• Provided records

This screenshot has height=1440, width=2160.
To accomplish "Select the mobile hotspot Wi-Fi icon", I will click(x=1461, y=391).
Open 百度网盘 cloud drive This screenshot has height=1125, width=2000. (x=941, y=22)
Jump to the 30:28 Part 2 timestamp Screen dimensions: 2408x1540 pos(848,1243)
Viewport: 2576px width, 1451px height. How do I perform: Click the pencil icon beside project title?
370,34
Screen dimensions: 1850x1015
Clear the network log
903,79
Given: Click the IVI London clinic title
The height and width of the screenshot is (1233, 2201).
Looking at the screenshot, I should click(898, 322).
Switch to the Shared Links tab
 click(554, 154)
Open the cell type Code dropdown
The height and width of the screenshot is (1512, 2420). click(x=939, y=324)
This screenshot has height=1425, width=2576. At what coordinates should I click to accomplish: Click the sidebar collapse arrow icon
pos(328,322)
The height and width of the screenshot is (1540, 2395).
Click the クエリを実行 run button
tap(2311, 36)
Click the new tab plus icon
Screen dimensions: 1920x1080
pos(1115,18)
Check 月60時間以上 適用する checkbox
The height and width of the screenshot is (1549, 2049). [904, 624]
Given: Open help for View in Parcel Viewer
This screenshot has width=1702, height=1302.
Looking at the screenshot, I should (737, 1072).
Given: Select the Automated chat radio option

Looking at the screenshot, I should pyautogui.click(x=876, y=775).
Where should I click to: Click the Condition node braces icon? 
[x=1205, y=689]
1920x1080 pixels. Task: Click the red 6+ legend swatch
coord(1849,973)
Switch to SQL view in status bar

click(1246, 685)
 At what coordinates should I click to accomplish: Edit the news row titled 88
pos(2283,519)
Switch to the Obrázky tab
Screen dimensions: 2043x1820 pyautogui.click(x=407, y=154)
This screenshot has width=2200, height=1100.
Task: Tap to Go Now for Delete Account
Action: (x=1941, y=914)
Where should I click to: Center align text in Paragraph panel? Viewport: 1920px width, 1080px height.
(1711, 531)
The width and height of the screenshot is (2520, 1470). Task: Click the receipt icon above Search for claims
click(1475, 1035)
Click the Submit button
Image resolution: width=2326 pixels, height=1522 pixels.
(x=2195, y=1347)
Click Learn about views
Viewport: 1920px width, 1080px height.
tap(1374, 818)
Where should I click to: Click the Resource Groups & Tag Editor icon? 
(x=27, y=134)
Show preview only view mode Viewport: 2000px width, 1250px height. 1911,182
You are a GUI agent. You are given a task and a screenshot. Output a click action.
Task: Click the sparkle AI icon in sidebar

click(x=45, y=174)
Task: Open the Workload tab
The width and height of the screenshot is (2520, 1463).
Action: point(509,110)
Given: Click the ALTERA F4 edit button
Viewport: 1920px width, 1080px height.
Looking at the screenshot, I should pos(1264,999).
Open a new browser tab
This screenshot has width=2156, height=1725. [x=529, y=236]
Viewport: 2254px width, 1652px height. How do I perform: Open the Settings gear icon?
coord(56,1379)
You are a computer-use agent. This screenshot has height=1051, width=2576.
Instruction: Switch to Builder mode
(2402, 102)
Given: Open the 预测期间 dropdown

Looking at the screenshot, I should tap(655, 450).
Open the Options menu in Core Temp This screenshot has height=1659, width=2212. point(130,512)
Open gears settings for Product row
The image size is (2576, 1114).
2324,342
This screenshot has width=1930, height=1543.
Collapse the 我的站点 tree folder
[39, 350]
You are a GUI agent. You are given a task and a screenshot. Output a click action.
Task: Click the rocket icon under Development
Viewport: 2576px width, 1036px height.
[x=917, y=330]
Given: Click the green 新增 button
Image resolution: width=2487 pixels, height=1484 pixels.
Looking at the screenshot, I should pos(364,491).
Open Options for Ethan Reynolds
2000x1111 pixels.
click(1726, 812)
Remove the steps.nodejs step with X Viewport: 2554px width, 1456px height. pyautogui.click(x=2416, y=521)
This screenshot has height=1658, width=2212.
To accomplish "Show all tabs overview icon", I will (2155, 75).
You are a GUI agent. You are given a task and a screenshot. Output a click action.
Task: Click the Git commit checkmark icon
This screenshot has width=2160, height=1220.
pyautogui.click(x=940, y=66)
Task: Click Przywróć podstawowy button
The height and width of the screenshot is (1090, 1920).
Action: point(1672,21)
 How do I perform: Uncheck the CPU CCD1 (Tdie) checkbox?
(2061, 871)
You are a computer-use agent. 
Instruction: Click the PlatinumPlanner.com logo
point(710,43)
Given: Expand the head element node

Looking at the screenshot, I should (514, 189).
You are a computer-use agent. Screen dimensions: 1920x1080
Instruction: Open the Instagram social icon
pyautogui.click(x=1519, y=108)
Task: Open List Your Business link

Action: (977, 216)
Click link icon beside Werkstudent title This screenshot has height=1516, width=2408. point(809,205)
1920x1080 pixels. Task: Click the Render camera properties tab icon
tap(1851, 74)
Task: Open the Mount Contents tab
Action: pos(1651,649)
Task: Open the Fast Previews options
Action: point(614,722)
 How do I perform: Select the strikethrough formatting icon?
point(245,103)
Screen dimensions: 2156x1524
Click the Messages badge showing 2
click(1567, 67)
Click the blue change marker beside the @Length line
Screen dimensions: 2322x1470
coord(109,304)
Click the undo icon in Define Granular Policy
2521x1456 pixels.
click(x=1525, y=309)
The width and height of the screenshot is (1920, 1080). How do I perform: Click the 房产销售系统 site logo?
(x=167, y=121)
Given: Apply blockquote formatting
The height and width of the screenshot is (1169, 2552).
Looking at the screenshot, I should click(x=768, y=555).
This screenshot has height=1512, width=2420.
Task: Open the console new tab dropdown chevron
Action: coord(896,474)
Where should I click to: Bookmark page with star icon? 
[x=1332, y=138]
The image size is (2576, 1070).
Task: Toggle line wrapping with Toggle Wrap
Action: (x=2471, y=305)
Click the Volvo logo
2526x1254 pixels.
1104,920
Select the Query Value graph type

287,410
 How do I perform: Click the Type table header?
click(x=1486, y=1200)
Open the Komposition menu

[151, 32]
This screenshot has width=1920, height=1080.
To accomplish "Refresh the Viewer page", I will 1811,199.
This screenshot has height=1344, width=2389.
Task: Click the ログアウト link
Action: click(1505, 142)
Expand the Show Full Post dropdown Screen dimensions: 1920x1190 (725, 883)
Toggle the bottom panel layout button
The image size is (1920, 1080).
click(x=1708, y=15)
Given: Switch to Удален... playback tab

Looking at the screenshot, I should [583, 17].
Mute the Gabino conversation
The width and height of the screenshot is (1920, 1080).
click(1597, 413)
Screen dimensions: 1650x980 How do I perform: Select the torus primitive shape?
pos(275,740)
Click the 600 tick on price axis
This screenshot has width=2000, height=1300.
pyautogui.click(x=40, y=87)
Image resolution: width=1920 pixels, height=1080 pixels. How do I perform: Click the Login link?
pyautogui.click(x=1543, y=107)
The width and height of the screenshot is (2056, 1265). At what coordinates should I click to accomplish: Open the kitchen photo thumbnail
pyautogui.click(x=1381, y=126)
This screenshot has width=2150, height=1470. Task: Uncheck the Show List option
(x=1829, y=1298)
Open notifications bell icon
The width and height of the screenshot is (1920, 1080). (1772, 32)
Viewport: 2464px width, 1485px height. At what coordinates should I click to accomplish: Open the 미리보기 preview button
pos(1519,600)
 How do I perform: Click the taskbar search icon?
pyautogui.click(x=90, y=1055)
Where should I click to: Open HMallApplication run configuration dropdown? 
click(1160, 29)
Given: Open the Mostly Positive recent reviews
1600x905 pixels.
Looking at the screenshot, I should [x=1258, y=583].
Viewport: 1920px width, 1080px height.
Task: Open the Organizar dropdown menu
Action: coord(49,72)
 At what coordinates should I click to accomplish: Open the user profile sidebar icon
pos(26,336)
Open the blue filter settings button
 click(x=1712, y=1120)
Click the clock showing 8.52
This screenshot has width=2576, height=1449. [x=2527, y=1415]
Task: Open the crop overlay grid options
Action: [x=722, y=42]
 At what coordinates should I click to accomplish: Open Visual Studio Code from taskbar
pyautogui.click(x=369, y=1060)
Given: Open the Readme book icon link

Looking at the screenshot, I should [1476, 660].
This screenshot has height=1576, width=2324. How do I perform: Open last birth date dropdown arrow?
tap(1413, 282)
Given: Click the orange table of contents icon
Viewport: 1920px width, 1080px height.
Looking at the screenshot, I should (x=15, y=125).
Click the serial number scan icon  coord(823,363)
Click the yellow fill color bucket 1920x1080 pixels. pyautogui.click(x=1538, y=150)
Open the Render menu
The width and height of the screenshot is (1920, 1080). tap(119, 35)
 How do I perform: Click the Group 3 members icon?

• Activity
In restating the data, begin at its first line, reproduce each line word for word, and conclude with the line that contains "Given: Click the IVI London clinic title".

• Solution for this problem
This screenshot has height=1440, width=2160.
To accomplish "Select the mobile hotspot Wi-Fi icon", I will click(x=1461, y=391).
Open 百度网盘 cloud drive This screenshot has height=1125, width=2000. (x=941, y=22)
Jump to the 30:28 Part 2 timestamp Screen dimensions: 2408x1540 pos(848,1243)
Viewport: 2576px width, 1451px height. How do I perform: Click the pencil icon beside project title?
370,34
Screen dimensions: 1850x1015
Clear the network log
903,79
Given: Click the IVI London clinic title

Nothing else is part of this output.